Currently we have to build Global Dictionary in single process/JVM, which may take a lot of time and memory for UHC. By this feature, we use MR to build and use Hive to store Global Dictionary for Kylin.
This is the technical article for Hive Global Dictionary version2.
Benefit Summary
- Build Global Dictionary in distributed way, thus building job spent less time.
- Job Server will do less job, thus be more stable.
- OneID, since the fact that Hive Global Dictionary is human-readable outside of Kylin, everyone can reuse this dictionary(Hive table) in the other scene across the company.
Release History
Release Date | Release version | JIRA issue | Comment |
---|---|---|---|
2019-10 | v3.0.0 | Introduce Hive global dictionary.(first version) | |
2020-06 | v3.1.0 | Use MapReduce other than HQL in some steps to improve performance.(second version) |
Configuration
Conf key | Explanation | Example |
---|---|---|
kylin.dictionary.mr-hive.database | Which database will the Hive Global Dictionary in. | default |
kylin.dictionary.mr-hive.columns | A list, contain all columns which need a Hive Global Dictionary, in a {TABLE_NAME}_{COLUMN_NAME} pattern. | KYLIN_SALES_SALES_ID,KYLIN_SALES_BUYER_ID |
kylin.dictionary.mr-hive.table.suffix | Suffix for Segment Dictionary Table and Global Dictionary Table | _global_dict |
kylin.dictionary.mr-hive.intermediate.table.suffix | Suffix for Distinct Value Table | _group_by |
kylin.dictionary.mr-hive.columns.reduce.num | A key/value structure(or a map), which key is {TABLE_NAME}_{COLUMN_NAME}, and value is number for expected reducers in Build Segment Level Dictionary (MR job Parallel Part Build). | KYLIN_SALES_SALES_ID:3,KYLIN_SALES_BUYER_ID:2 |
kylin.source.hive.databasedir | /user/hive/warehouse/lacus.db | |
kylin.dictionary.mr-hive.ref.columns | To reuse other global dictionary(s), you can specific a list here, to refer to some existent global dictionary(s) built by another cube. | KYLIN_SALES_SALES_ID,KYLIN_SALES_BUYER_ID |
Hive Table
Table | Name Pattern | Explanation |
---|---|---|
Distinct Value Table | ${FLAT_TABLE}_${kylin.dictionary.mr-hive.intermediate.table.suffix} | This table is a temporary hive table for storing literal value which be extracted from flat table.
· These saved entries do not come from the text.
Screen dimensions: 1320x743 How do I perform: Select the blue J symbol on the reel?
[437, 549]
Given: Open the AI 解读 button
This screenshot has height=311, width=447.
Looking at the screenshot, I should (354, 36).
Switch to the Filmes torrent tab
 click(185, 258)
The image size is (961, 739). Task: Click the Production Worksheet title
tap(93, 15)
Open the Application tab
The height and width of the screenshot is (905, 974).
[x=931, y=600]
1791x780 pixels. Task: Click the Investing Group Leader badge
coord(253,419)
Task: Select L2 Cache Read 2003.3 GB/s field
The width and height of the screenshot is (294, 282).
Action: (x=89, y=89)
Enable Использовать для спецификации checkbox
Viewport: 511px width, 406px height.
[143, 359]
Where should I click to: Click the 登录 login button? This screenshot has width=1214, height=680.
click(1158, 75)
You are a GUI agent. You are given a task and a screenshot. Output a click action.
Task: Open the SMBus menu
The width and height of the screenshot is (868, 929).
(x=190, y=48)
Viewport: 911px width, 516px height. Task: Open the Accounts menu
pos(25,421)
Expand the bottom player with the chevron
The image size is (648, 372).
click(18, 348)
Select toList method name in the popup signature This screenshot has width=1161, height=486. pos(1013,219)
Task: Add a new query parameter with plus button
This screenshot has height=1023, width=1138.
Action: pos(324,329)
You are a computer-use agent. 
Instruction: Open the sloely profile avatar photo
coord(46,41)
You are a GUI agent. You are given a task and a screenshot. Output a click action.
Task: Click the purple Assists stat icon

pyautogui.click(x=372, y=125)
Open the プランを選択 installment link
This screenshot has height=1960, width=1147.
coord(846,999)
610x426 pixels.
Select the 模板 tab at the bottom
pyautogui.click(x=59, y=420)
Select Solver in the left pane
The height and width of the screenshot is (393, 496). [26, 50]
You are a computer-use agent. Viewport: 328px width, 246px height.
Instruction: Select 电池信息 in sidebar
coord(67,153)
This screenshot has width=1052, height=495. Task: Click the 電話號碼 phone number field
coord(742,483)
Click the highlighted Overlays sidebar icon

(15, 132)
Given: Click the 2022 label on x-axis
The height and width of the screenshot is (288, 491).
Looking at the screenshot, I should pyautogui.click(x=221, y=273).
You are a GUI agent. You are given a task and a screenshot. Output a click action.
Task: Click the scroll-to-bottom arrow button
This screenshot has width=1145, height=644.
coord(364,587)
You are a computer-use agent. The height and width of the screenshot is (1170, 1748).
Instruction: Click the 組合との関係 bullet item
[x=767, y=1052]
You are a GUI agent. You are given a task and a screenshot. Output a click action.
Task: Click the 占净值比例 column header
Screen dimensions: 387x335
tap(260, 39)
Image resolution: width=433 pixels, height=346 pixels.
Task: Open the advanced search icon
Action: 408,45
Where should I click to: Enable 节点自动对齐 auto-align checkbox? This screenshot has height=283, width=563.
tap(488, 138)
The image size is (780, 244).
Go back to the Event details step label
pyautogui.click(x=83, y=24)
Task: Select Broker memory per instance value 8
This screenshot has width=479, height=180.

It contain one normal column, dict_key, that is all distinct literal value for each kylin.dictionary.mr-hive.columns(duplicated literal value are only remain once). This table also contain a partition column, its name is dict_column, means one partition for one column. Please note, literal value which has been encoded previously will be removed. |
Segment Dictionary Table | ${FLAT_TABLE}_${kylin.dictionary.mr-hive.table.suffix} | This table is a temporary hive table for storing literal value and its encoded integer which be extracted from flat table. It contain two normal column: dict_key, that is all distinct literal value for each kylin.dictionary.mr-hive.columns(duplicated literal value are only remain once); the second column, dict_value, contains the encoded integer for corresponding literal value. This table also contain a partition column, its name is dict_column, means one partition for one column. |
Global Dictionary Table | ${CUBE_NAME}_${kylin.dictionary.mr-hive.table.suffix} | This table is the Global Dictionary. It has the same schema as Segment Dictionary Table . |
New added steps
Compared to original global dictionary by Meituan.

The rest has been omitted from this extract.